Jump to a key chapter

    • This article is about redox reactions
    • We will learn about oxidation states and how they are important to redox reactions
    • Next, we will learn how to use the half-reaction method to balance reactions
    • Lastly, we will learn about how photosynthesis is a prime example of a redox reaction

    Redox reaction definition

    Let's start by looking at the definition of a redox reaction.

    A redox reaction involves the transfer of electrons from one species to another. In a redox reaction, the oxidation state of two species changes, with one being reduced (decreased) and one being oxidized (increased).

    The oxidation state (also called oxidation number) corresponds to the number of electrons a species will give or receive during bonding. There are several rules to determine the oxidation state of a species, these are:

    • Single elements and single element compounds have an oxidation state of 0

    • The sum of the oxidation states in a neutral compound is equal to 0

    • The sum of the oxidation states in a charged compound is equal to that charge

    • In a compound, the more electronegative species (the species that is more likely to accept an electron) will have a negative oxidation state, while the less electronegative species (the species that is more likely to donate an electron) will have a positive oxidation state.

    • For ions, the oxidation state is equal to the charge

    Some elements have a usual oxidation state. Transition metals tend to be way more varying.

    Element Typical Ox. StateExceptions
    Hydrogen+ 1Metal hydrides (-1)
    Group 1 Metals+1None
    Group 2 Metals+2None
    Oxygen-2Peroxides and F2O
    Fluorine-1None
    Chlorine-1Compounds with O or F

    Now that we know the basics of oxidation states, let's work on a problem.

    What is the oxidation state of the metal cation in these compounds?

    AgNO3, ZnCl2, Co2O3

    1. Let's start with AgNO3. NO3 is an ion with a charge of -1, so Ag has an oxidation state of +1.

    2. For ZnCl2, we know that Cl usually has an oxidation state of -1. This is the case here, since there is no O or F in this compound. Since we have 2 mols of Cl to balance out Zn, then the ox. state of Zn is +2.

    3. Lastly, for Co2O3, O3 is an ion with a charge of -2. Since we need 2 mols of Co to balance, then the oxidation state of Co is +1.

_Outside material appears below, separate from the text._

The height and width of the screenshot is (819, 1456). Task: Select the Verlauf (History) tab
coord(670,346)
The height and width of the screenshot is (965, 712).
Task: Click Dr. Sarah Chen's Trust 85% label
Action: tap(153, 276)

    While we can calculate the oxidation number for every element in a compound, it is easier to calculate the number for just the cation (positively charged species) and anion (negatively charged species) as a whole. Ions like NO3 and SO4 will not be the thing that is being oxidized/reduced, so calculating the oxidation number for each element isn't needed.

    Redox reaction example

    Now that we know how to calculate oxidation states, let's look at a redox reaction example.

    In this reaction, which species is being oxidized, and which is being reduced?

    $$Zn + CuSO_4 \rightarrow Cu + ZnSO_4$$

    1. Let's start by identifying the oxidation states on the left side. Zn is a lone neutral element, so its oxidation state is 0.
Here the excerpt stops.